Output — 2 ([2,1,3][1,3,2])

• +1

 » 5 months ago, # | ← Rev. 2 →   -11 Check this. The solution to your problem is $\frac{n(n - 1)}{2} - S$ where $S$ is the number of inversions.
•  » » 5 months ago, # ^ |   0 But above solution does not guarantee exactly k number of required pairs
•  » » » 5 months ago, # ^ |   0 Can it be solved using dp?
•  » » » 5 months ago, # ^ |   0 are you sure? check again
•  » » » » 5 months ago, # ^ |   0 Yes
•  » » » » » 5 months ago, # ^ |   0 True
 » 5 months ago, # | ← Rev. 2 →   +18 I don't know if there is a close formula, probably you can get something doing some algebra with generating functions, but since I haven't found anything I'll just explain a no brainer solution.Notice that the generating function of the number of inversions is (1+$x$)(1+$x$+$x^2$)...(1+$x$+...+$x^{n-1}$).Just use d&c NTT and output the $k$-th term in $O(n^2log^2n)$.
•  » » 5 months ago, # ^ | ← Rev. 2 →   +8 For smaller $k$ you can actually solve it in $\mathcal{O}(k \log k)$. You need to find $\dfrac{(1-x)(1-x^2) \cdots (1-x^n)}{(1-x)^n}$. The numerator can be found by finding it's $ln$ (in $\mathcal{O}(k \log n)$, since $ln(1-x^n)$ has only $k/n$ non-zero coefficients before $k$) and finding it's exponent, then we'll only need to divide it by the denominator, so for $k > n$ it's $\mathcal{O}(k \log k)$. I doudt it can be done faster than $\mathcal{O}(k)$, so I think it's pretty close to optimal.

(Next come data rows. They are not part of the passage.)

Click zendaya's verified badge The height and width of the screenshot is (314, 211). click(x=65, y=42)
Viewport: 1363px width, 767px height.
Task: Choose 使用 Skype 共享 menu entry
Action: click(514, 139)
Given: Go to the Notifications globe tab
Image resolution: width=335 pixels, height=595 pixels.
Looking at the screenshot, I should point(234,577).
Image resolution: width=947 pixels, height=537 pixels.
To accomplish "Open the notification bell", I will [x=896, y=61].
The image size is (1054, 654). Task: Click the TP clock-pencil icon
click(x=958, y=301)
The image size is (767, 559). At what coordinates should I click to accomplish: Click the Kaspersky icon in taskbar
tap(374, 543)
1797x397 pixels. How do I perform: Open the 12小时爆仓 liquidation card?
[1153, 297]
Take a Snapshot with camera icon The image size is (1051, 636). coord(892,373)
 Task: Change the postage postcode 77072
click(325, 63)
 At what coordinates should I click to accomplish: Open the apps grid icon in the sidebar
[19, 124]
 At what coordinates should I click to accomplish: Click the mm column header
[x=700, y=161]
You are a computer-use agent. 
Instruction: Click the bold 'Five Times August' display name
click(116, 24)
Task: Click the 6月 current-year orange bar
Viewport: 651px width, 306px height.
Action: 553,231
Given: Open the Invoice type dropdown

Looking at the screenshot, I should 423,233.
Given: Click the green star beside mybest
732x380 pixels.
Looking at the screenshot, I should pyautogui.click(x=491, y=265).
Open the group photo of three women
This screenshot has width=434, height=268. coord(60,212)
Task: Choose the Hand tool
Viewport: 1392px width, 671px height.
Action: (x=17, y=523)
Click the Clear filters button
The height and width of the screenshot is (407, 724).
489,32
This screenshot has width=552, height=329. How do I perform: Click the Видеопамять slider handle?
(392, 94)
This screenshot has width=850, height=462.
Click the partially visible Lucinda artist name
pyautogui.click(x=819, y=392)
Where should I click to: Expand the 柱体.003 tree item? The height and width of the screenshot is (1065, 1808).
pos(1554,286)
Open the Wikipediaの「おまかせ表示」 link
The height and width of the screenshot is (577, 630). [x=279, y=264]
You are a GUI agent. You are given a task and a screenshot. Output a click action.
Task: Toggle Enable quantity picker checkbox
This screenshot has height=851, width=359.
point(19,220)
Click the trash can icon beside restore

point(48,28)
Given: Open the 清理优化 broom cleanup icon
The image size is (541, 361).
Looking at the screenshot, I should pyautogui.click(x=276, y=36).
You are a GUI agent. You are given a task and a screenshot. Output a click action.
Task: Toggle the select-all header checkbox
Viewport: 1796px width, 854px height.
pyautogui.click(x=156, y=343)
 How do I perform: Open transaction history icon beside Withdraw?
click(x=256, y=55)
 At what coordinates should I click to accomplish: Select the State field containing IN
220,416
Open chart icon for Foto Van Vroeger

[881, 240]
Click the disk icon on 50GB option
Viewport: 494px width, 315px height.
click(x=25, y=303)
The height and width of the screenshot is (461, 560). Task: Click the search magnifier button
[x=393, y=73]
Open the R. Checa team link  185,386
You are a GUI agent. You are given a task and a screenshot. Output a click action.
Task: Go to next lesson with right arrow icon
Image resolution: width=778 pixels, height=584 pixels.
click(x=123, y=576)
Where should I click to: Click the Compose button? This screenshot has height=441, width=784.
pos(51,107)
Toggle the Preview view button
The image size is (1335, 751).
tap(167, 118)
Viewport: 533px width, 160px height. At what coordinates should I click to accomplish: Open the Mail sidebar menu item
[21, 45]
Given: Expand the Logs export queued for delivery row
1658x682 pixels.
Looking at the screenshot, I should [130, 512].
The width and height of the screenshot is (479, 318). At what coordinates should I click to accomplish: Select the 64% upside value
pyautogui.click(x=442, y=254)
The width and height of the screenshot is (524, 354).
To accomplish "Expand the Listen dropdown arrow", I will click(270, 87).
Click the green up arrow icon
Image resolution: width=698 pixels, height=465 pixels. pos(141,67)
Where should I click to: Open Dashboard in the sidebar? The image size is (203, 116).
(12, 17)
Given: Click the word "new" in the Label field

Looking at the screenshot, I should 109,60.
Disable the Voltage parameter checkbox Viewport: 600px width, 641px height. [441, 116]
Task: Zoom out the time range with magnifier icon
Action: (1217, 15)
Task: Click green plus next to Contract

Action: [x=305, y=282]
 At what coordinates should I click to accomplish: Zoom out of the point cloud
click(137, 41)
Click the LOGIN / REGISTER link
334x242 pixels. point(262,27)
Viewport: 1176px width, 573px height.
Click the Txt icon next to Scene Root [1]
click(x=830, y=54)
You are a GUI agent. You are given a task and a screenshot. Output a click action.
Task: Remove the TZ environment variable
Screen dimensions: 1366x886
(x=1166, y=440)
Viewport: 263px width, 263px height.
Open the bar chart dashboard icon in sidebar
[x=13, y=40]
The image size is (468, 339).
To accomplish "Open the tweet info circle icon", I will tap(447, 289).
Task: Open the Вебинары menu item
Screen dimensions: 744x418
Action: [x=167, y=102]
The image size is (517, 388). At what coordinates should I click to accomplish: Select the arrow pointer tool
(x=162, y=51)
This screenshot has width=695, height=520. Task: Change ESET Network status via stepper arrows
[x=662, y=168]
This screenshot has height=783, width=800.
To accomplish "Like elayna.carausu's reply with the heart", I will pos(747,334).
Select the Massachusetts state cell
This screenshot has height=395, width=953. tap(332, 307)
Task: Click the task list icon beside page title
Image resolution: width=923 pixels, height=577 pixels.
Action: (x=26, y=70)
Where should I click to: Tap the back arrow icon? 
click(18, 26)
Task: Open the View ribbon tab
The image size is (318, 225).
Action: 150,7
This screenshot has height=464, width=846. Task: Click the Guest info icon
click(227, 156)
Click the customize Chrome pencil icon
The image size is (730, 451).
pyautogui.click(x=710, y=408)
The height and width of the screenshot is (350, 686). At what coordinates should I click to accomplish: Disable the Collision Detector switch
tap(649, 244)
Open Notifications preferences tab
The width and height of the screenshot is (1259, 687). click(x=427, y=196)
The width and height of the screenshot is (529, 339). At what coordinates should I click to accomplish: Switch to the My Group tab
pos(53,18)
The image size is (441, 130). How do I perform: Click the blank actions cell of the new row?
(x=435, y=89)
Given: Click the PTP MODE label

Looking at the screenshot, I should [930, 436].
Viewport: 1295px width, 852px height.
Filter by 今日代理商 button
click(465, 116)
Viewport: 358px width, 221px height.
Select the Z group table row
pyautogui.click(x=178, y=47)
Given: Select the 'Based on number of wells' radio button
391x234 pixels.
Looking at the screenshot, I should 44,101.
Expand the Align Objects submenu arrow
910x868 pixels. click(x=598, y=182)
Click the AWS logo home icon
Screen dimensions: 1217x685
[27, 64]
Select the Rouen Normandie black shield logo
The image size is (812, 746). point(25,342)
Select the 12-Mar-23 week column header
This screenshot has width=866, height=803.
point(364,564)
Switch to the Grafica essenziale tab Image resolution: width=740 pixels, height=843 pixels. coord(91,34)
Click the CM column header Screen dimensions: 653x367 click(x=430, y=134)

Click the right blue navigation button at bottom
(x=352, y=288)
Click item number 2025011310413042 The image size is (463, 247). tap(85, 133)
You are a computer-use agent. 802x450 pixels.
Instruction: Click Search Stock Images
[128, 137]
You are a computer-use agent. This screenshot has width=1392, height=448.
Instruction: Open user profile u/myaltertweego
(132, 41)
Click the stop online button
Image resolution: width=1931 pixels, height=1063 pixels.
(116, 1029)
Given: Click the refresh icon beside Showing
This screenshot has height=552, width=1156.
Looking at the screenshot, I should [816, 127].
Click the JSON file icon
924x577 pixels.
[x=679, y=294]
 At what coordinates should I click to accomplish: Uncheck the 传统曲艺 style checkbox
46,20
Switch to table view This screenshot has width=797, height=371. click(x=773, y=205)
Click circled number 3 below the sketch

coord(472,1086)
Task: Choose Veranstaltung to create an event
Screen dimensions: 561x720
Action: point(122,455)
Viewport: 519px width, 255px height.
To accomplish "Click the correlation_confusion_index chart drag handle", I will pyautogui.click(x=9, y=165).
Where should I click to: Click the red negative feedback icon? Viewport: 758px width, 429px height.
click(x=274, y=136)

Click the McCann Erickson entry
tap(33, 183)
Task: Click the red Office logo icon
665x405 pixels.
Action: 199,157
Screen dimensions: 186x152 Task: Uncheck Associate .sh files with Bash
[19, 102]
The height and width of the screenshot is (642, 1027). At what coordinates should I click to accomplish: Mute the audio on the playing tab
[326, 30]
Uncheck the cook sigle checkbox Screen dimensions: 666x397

 » 5 months ago, # |   0 maybe this will help(dp O(n^3)): https://cses.fi/problemset/result/8023530/
•  » » 4 weeks ago, # ^ |   0 Hey, can you please share the problem and solution again, this link is not working.@ravenr
•  » » » 2 weeks ago, # ^ |   0 Bit late, but here it is: https://ideone.com/kLkpPi, prob https://cses.fi/problemset/task/2229/
 » 2 weeks ago, # |   0 Imagine a permutation of elements $1,2,\ldots,n-1$ with $k'$ desired pairs then inserting $n$ in the position $k-k'$. This will make it a permutation of $1,2,\ldots,n$ with exactly $k$ desired pairs. (only possible if $0 \leq k-k' \leq n$ or in other words, $k-n \leq k' \leq k$)You can count with DP in $O(nk)$, which is technically $O(n^{3})$ since $k \leq n^{2}$.Pseudocode: fn dp(n, k) { if k < 0 { return 0 } if k == 0 { return 1 } ans = 0 for k' = k-n ... k { ans += dp(n-1, k') } return ans }